Aung San Suu Kyi was, until recently, something approaching a saint in the eyes of the world. As both an activist and symbol, she has had considerable success in the quest to bring democracy to Myanmar. Her reputation has fallen quickly from these lofty heights as the plight of the Rohingya has become obvious. The Annan report noted that the Muslim Rohingya minority has been oppressed within Buddhist-dominated Myanmar for years. They lack citizenship and other basic rights.
Anger over this marginalisation appears to have come to a head with attacks on border posts in 2016 which the government in Myanmar blames on Rohingya extremists. The military response has been overwhelmingly violent with thousands of refugees fleeing in what has been described by the UN as ‘textbook ethnic cleansing’. These refugees are fleeing military attacks which have destroyed villages and killed many. The Burmese military is a powerful political force but it no longer dominates as it did in the years of the Junta. Aung San Suu Kyi stood up to the Burmese military for many years when she did not hold high office.

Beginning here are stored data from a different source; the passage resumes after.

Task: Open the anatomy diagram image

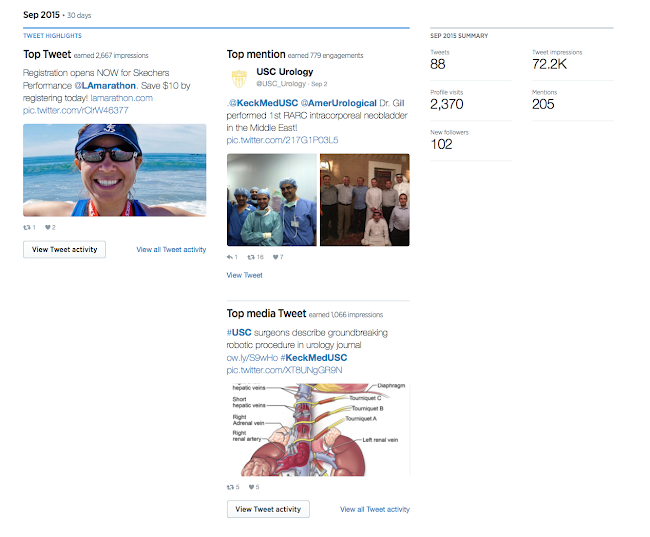Action: [318, 429]
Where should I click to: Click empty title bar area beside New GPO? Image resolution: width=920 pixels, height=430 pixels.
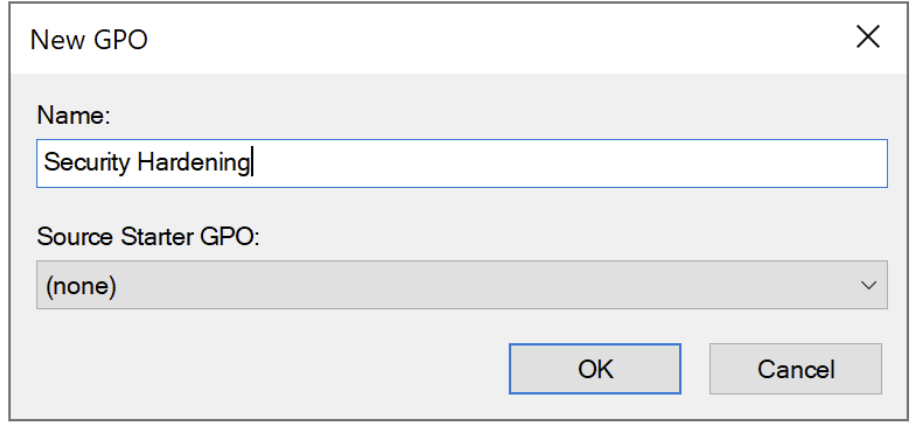[450, 40]
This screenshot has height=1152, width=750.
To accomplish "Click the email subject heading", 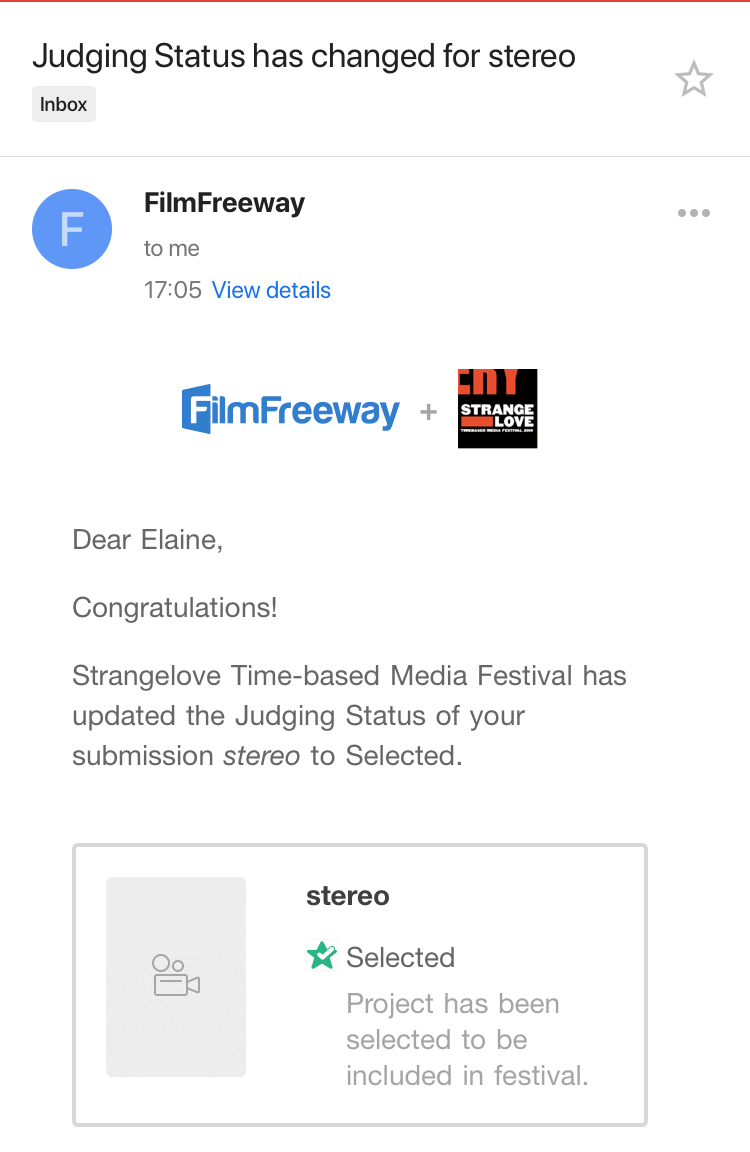I will [304, 56].
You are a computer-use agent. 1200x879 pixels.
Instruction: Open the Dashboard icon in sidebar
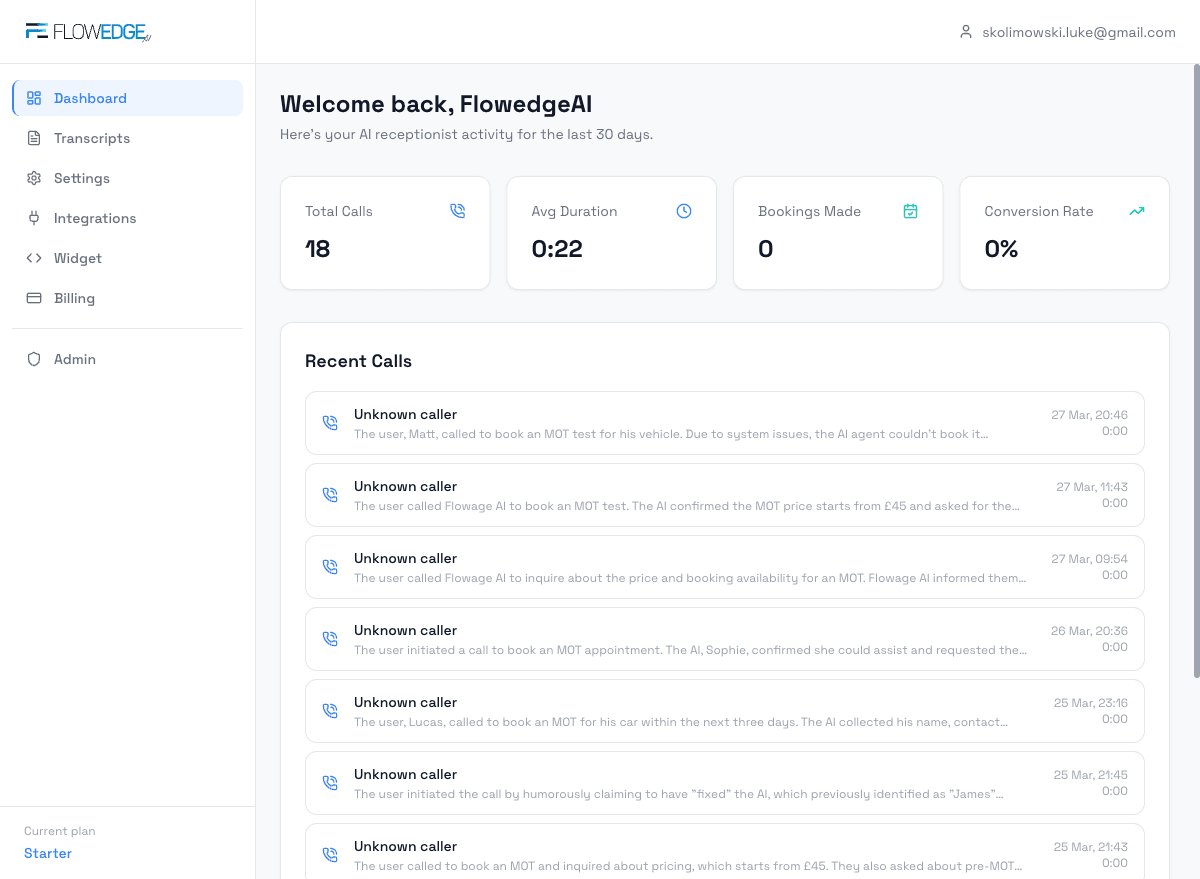pyautogui.click(x=33, y=98)
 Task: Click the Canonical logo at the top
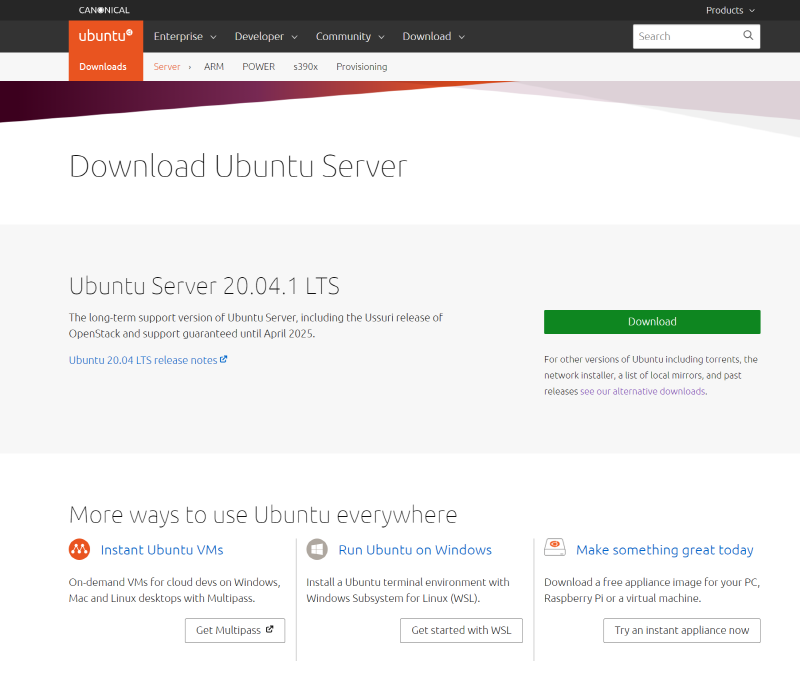click(103, 9)
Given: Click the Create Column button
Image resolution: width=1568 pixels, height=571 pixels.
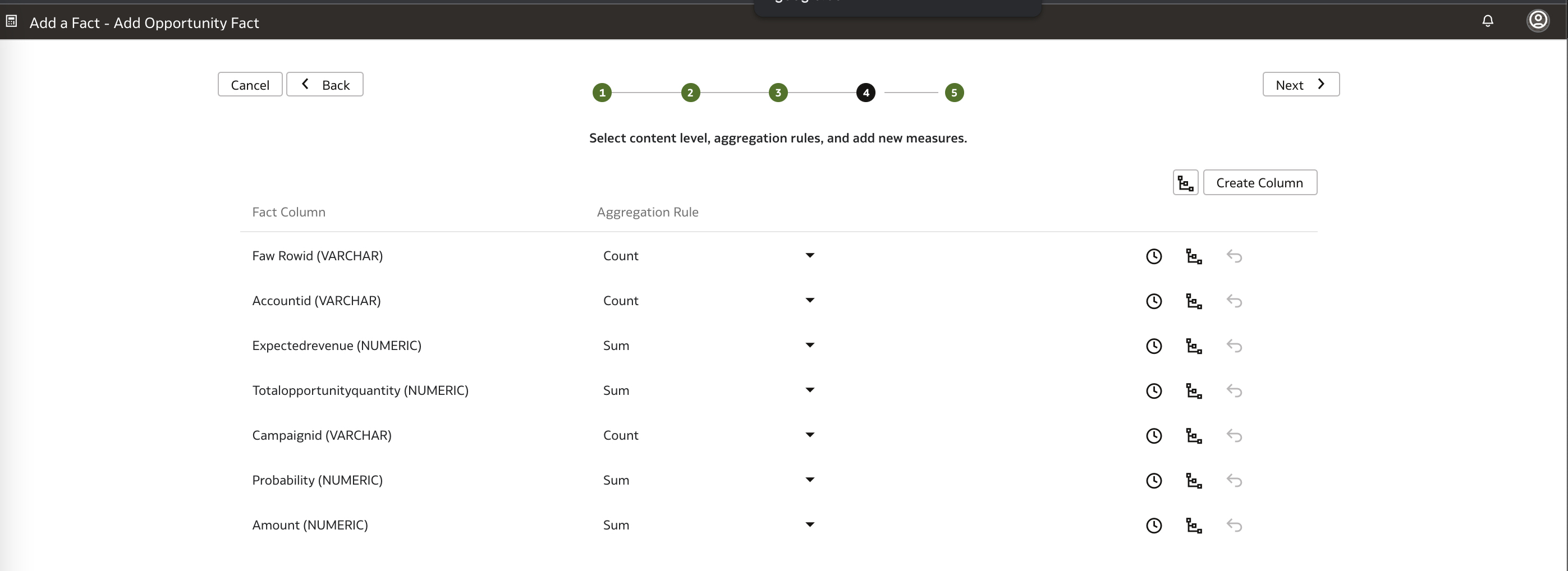Looking at the screenshot, I should coord(1259,182).
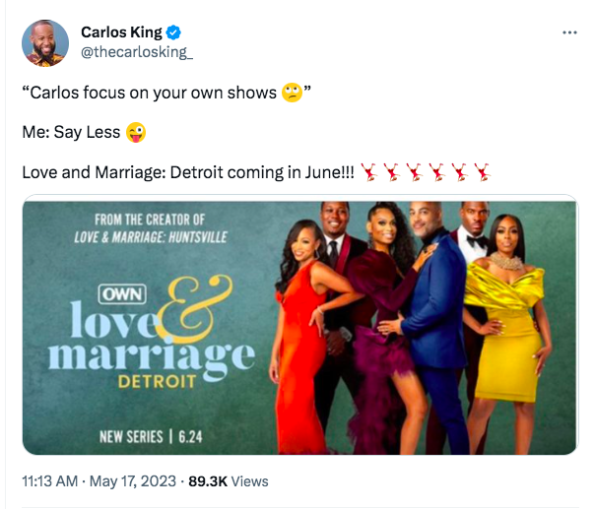Open Carlos King display name link
595x509 pixels.
121,33
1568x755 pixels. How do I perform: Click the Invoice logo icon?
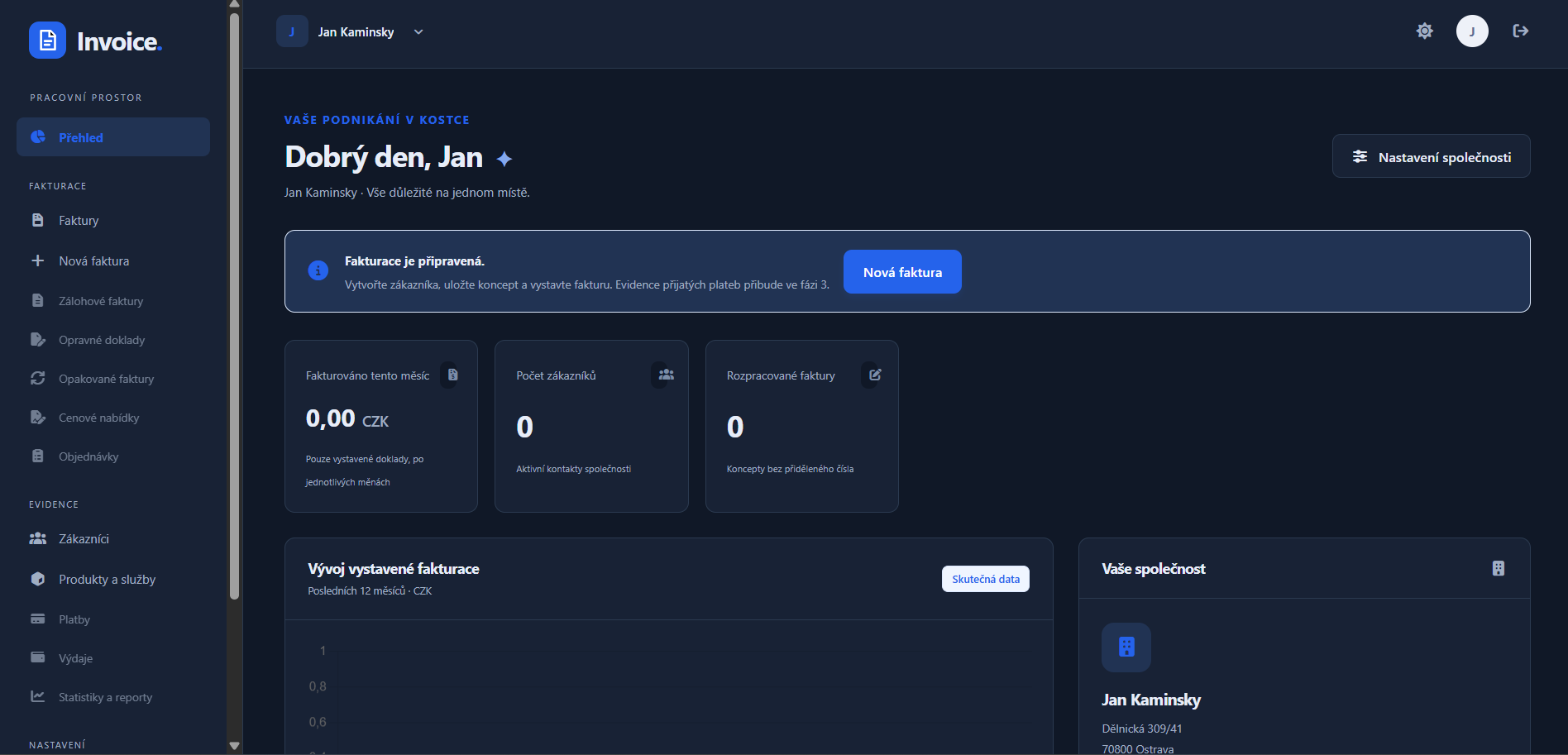click(47, 41)
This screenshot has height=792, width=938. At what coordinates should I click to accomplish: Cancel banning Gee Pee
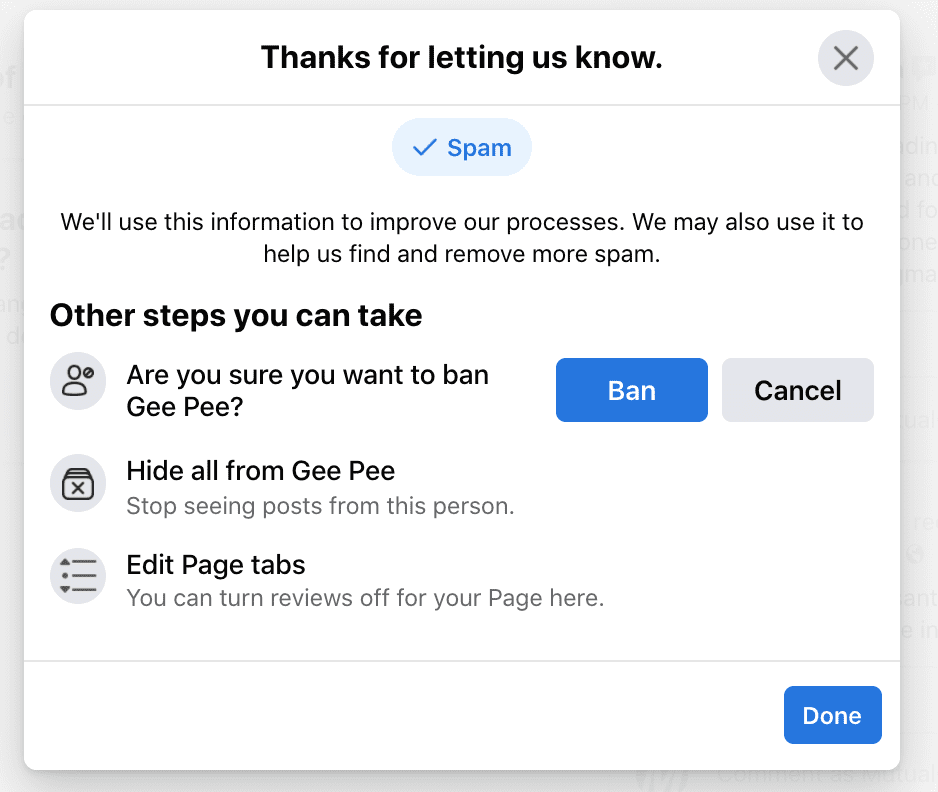[x=797, y=390]
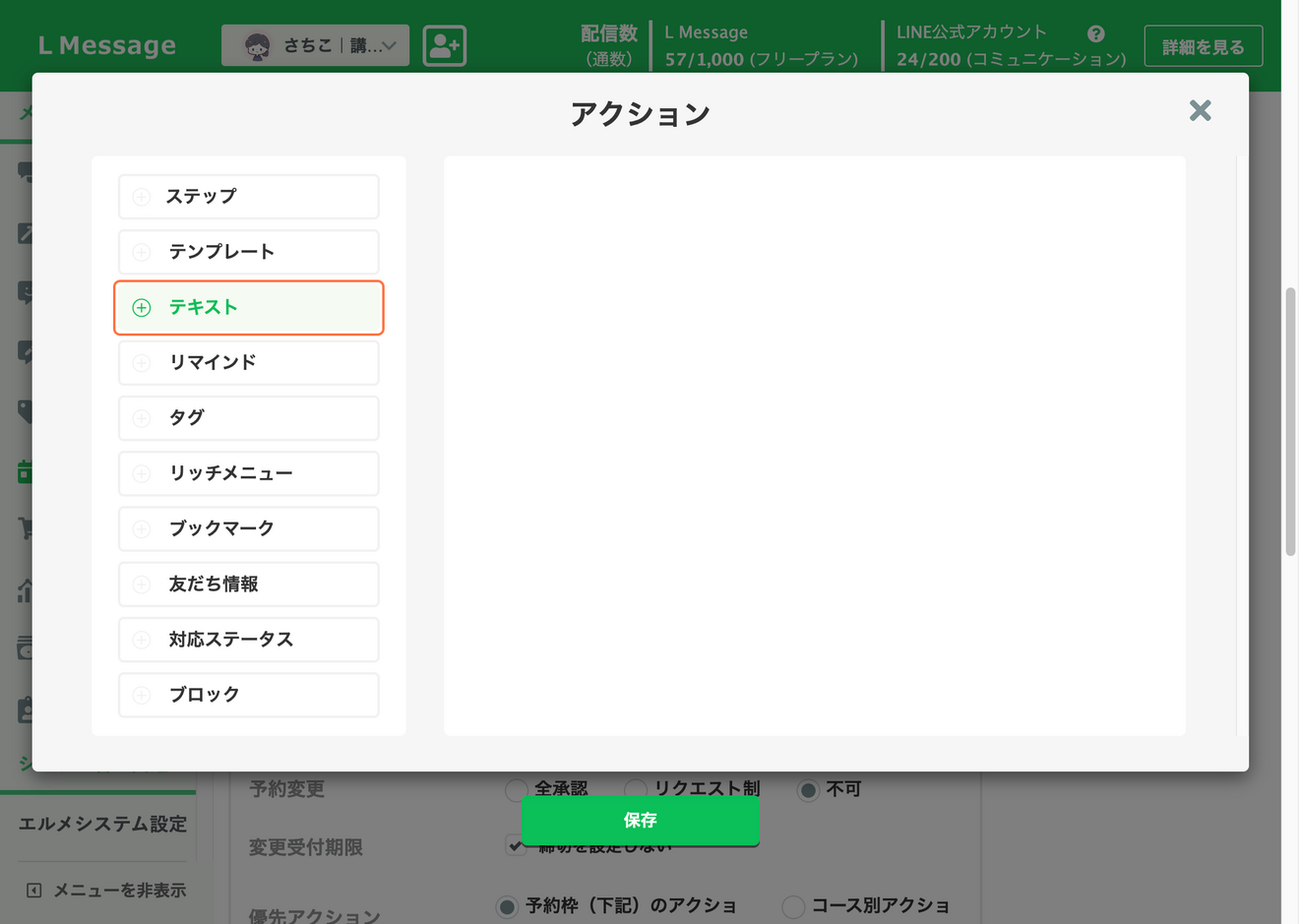This screenshot has width=1299, height=924.
Task: Click the plus icon on ステップ action
Action: (142, 196)
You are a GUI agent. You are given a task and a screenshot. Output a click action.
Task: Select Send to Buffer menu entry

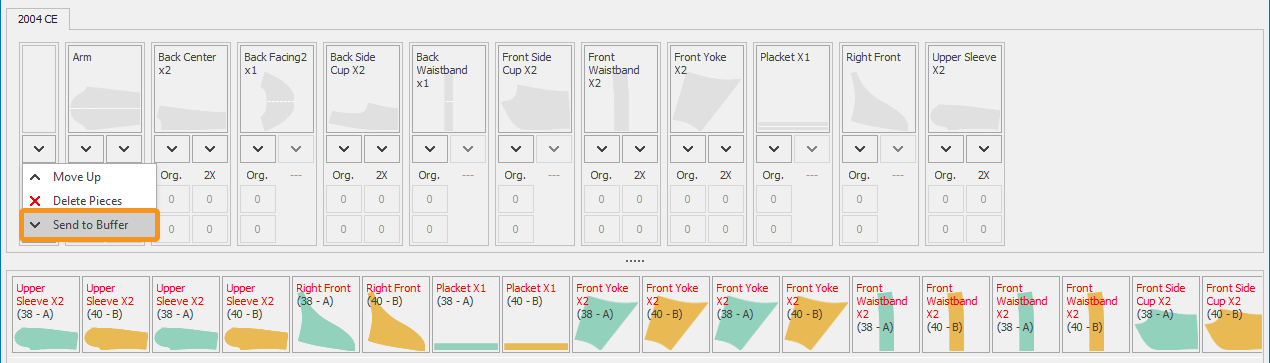coord(90,225)

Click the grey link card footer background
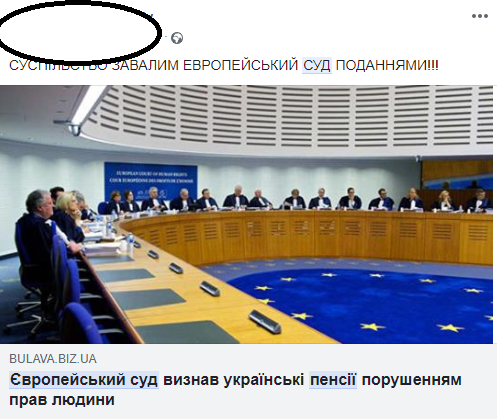tap(248, 381)
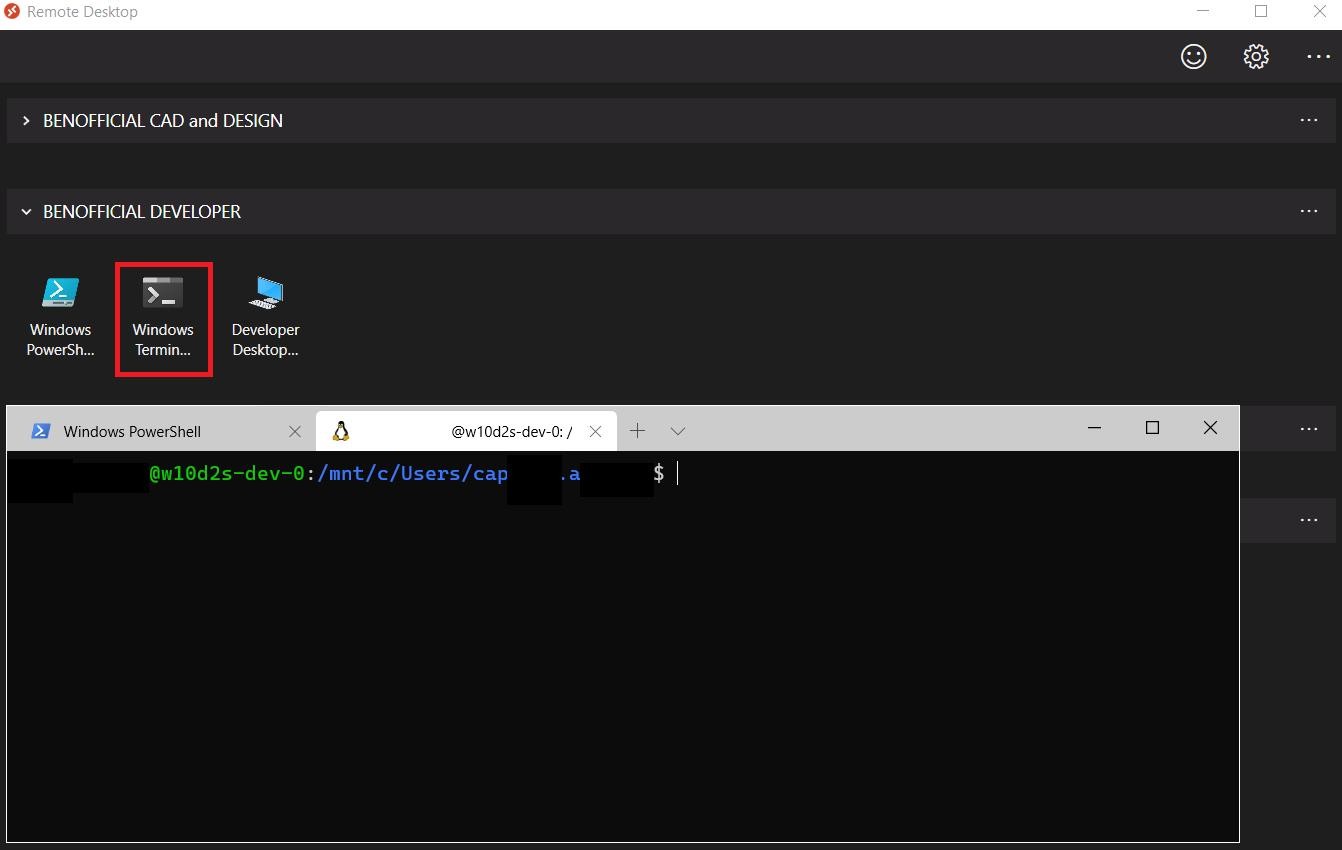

In this context, the bland call for an investigation in her speech (19th September) is so disappointing.
The debate has raged since then on whether the assorted awards she has won in recognition of her activism, including both a Nobel prize and an honorary degree from Oxford, should be taken away. It seems obvious to point out that a failure to act to prevent suffering makes us complicit in that suffering. This applies to all of us but some, in this case Aung San Suu Kyi, have the power to do more. Her refusal to condemn the actions of the military and police in Rakhine state will help prolong the crisis and cause more suffering. In short then, she seems no longer to possess the courage and kindness that first brought her acclaim and accolades. Others may be guiltier but they are not renowned for her qualities. We cannot expect those we regard as heroes to be perfect but the longer her inaction continues the more it begins to resemble complicity.
Taking her various awards, however, can be seen as a mere distraction from the problems of Myanmar. We have no guarantee and very little reason to assume that taking away any awards will put pressure on her. The focus on the issue of Aung San Suu Kyi’s degree then reveals either arrogance or naivety. Do we believe that the power of our approval alone is sufficient to change things in Myanmar? I would hope not. There seems then to be an overwhelming interest in preserving the ‘sanctity’ of the award. Oxford, a world-famous and globally-leading institution cannot have its honours and awards borne by a person who has failed so cataclysmically as Aung San Suu Kyi, we are told.
This arguably valid interest cannot help by appear self-indulgent now that hundreds of thousands of refugees have entered Bangladesh. There almost seems to be a fear that not taking the degree away would amount to a form of approval, but this too is illogical. Rhodes, for example, a man whose actions and ideology most would today condemn, has a statue in Oxford. And yet we worry about the message that a piece of paper sends?
This debate over the issue of her awards seems to be evidence of western self-obsession rather than of concern for the condition of the Rohingya. We seem to be scared that the tarnishing of our symbols of approval will do damage to us. But our consciences will be far more troubled if we fail to move beyond this self-indulgent concern for symbolism and act practically to help the Rohingya. This crisis is nearly a year old and as its anniversary approaches, we seem no closer to finding a solution or to helping Bangladesh deal with the refugees. In short, inaction and symbolic arguments are not going to help anyone. It is time that the Rohingya came first in the eyes of the world. Otherwise, this crisis might see many more anniversaries.